Of All, Why the Compromises on Our Education?
The
impact of budget cut on public universities is real. Great and inspiring
lecturers are not having their contracts renewed, retired lecturers are not
replaced and inadequate learning facilities, just to name a few.
As a
whole in Malaysia’s Budget 2017, Ministry of Higher Education (MOHE) faced a
29% allocation cut compared to 2016 from RM13.38 billion to RM9.5 billion. This
is also a continuation from the cut from RM15.78 billion in 2015. Of all, UM
and UiTM got a 42% cut of RM268 million and 36.16% cut of RM946 million
respectively since 2015.
Stepping
into my final year of study in UM, I recall having our class delayed in the
middle of the lecture because of the projector that was not working properly,
WiFi speed that would simply slow you down rather than help in increasing your
efficiency, no manpower to replace leaving lecturer for a particular subject
and most significantly, faculties being asked to generate their own income to
sustain themselves.
The outcome?
A depressing morale among the academic staffs and students in local public
universities. How can a country produce more competent students if all our
infrastructures are not up to par? How can a country produce the next
generation of excellence if good lecturers are leaving and the others that
remain are not happy and satisfied with their condition? Most importantly, how can
the public universities provide decent education when they need to shift their
focus to find ways to generate income to sustain themselves?
On
the other side of the story, Ministry of Finance (MOF) got an increase in
budget allocation in 2017. In 2016, 66% (RM21.44 billion) of MOF’s allocation
was used in transfer payment and aid, with RM10.63 billion going into subsidies
and cash assistance.

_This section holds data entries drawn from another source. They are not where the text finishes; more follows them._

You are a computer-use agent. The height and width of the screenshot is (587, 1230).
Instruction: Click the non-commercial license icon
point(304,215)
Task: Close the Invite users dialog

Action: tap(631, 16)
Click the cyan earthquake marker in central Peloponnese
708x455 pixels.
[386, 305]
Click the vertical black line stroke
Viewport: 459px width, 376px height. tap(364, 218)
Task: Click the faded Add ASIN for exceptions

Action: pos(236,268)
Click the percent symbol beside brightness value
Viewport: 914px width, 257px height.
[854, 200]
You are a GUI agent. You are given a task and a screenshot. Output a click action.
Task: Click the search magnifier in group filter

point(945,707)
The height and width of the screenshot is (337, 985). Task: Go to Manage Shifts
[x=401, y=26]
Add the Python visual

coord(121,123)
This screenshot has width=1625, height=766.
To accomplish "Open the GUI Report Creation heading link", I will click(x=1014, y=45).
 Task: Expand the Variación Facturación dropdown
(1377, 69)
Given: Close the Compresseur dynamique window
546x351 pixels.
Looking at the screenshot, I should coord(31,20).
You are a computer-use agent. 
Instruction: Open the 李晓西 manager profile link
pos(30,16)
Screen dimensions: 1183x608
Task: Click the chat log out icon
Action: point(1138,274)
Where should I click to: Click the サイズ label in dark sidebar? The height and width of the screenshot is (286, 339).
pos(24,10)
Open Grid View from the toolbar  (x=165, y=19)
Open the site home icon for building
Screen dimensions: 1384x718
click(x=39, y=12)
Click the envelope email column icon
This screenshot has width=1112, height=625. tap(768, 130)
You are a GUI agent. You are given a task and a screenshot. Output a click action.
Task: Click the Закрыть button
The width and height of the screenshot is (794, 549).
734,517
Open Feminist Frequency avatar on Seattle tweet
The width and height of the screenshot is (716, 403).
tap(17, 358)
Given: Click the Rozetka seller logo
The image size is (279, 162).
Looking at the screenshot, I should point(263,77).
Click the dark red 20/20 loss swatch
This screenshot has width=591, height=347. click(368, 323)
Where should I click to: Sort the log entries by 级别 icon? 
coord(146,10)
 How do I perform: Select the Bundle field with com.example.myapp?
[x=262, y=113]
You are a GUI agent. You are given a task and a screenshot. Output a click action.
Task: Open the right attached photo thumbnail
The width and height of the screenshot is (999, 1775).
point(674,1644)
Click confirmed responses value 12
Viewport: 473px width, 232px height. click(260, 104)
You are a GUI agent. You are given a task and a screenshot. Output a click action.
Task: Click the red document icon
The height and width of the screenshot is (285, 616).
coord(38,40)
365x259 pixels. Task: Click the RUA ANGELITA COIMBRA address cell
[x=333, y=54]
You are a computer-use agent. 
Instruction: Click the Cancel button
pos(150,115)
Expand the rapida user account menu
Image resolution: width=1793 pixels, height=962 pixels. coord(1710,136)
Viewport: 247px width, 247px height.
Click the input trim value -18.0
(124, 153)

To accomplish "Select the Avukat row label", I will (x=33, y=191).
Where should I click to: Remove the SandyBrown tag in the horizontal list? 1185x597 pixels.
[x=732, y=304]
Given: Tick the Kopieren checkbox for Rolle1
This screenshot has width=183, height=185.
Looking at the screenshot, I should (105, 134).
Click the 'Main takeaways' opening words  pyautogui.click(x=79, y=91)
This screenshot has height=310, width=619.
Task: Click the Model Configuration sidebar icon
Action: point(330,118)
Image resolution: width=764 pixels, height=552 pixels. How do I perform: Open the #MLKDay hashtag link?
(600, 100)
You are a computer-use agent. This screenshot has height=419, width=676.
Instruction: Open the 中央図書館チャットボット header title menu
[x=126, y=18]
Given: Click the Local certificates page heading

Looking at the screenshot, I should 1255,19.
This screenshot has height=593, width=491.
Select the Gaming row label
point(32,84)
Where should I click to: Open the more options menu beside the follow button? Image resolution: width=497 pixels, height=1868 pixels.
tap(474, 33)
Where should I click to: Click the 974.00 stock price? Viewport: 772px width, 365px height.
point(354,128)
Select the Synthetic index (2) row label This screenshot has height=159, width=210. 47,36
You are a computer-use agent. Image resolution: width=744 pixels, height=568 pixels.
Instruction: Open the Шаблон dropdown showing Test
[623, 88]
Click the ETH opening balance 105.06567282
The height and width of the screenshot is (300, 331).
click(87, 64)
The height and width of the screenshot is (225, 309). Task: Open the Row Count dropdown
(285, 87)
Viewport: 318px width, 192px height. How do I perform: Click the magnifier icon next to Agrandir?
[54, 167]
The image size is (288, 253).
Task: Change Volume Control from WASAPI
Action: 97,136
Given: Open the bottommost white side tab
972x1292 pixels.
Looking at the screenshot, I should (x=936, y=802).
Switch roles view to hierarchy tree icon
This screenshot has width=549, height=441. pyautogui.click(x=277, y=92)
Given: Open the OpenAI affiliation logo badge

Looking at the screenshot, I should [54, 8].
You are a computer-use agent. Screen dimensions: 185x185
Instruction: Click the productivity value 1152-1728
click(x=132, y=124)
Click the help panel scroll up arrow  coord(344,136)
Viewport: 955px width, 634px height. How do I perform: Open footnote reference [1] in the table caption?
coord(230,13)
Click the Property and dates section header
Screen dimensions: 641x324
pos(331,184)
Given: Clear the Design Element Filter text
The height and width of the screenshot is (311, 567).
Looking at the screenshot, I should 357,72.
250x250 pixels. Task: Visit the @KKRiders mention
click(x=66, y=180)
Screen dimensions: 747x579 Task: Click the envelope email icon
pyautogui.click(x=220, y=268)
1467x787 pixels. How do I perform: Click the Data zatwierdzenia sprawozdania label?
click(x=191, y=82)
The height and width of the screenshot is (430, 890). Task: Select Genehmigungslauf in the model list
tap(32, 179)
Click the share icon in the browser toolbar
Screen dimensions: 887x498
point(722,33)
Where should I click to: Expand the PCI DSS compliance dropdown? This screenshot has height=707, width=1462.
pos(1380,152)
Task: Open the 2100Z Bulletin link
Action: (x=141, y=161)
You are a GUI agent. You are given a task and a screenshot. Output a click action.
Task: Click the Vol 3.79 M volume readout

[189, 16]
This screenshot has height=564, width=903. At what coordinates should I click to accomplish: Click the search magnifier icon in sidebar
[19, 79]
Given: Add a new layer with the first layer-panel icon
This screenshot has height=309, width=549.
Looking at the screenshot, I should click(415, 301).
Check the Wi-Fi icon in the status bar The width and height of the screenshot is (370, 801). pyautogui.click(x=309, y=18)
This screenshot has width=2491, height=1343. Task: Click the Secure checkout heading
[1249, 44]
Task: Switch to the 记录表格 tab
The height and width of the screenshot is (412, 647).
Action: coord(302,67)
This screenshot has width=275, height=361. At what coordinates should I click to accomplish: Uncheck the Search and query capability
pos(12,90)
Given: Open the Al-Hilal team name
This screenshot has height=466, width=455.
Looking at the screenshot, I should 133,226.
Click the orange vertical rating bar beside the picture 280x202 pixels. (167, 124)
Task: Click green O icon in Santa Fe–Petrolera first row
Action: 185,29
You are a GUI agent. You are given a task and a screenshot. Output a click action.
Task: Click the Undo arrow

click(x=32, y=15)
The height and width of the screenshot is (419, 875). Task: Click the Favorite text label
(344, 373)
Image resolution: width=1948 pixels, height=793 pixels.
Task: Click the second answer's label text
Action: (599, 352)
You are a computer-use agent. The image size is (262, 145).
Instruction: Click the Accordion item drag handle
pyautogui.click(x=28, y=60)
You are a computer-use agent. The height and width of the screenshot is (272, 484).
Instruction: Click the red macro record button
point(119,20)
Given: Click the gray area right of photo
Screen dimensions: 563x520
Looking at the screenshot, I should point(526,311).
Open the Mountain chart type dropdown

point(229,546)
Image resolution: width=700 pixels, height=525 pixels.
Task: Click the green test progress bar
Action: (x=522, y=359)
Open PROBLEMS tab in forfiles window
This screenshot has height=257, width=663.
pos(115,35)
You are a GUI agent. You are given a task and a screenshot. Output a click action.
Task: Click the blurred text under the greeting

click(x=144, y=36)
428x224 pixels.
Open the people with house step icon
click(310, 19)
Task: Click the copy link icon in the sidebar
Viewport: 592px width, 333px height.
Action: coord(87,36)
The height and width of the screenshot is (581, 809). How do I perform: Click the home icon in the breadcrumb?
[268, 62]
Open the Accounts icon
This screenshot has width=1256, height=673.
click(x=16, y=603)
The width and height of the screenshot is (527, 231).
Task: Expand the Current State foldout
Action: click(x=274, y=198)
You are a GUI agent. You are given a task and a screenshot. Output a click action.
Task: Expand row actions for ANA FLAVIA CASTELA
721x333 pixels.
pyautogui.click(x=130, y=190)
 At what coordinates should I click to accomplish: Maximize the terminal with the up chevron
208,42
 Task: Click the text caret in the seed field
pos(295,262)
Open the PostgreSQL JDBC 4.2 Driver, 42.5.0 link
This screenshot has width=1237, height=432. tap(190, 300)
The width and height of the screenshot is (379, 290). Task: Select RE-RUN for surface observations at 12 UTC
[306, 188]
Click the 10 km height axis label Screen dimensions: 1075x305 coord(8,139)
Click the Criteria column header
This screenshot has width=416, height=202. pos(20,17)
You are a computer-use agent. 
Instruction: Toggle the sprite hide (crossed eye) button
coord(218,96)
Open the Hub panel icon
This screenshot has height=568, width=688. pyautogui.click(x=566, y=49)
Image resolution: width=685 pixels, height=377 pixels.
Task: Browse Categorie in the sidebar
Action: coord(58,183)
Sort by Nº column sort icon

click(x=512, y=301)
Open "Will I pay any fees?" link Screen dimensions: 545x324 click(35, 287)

For 2017, the BR1M cash aid is totaled to RM6.8 billion
from the overall allocation.
While
the aim of BR1M is to increase consumer spending in the market, as well serving
as a direct method to aid the poor, we all know it is short-lived and not
sustainable, and it is not that simple as a surface cash aid policy. In 2015,
Thailand’s National Anti-Corruption Commission found the then Prime Minister
Yingluck guilty of corruption from her infamous rice subsidy policy, which
helped her won the election in 2011. They regarded her as ignoring the flaws in
her program to advance her populist political agenda. Yingluck’s rice subsidy
had cost the government near to $15.3 billion in losses.
Education
is the core backbone of a country for long term prosperity, as the development
of human capital can help propel a country to a greater height. The New
Economic Policy (NEP) in the 1970s, albeit an ethnic-based affirmative action,
the focus on education in its early stage of implementation with the establishment
of education institutions such as MRSM had brought about the rise of a new
Malay middle class through quality education, successfully reducing poverty
among poor Malays in the rural areas.
In
short, the pain from the major budget cut in local public universities have
been felt. While I do agree that allocation is not always well-utilized by the
authorities, just like any other ministries in the country, but the percentage
cut in public universities are way too irrational from what should be a wise and
proper partial calibration of annual allocation.
No
one can accurately predict the future of Malaysia, but one thing is for sure:
if policy-makers and the people in power are willing to channel the fund to
cultivate human capital in the country rather than a short-lived direct cash
aid, our country would be better off in the future than the future that we
would be right now if changes do not happen, and I can only pray for the best
for the future of Malaysia’s education.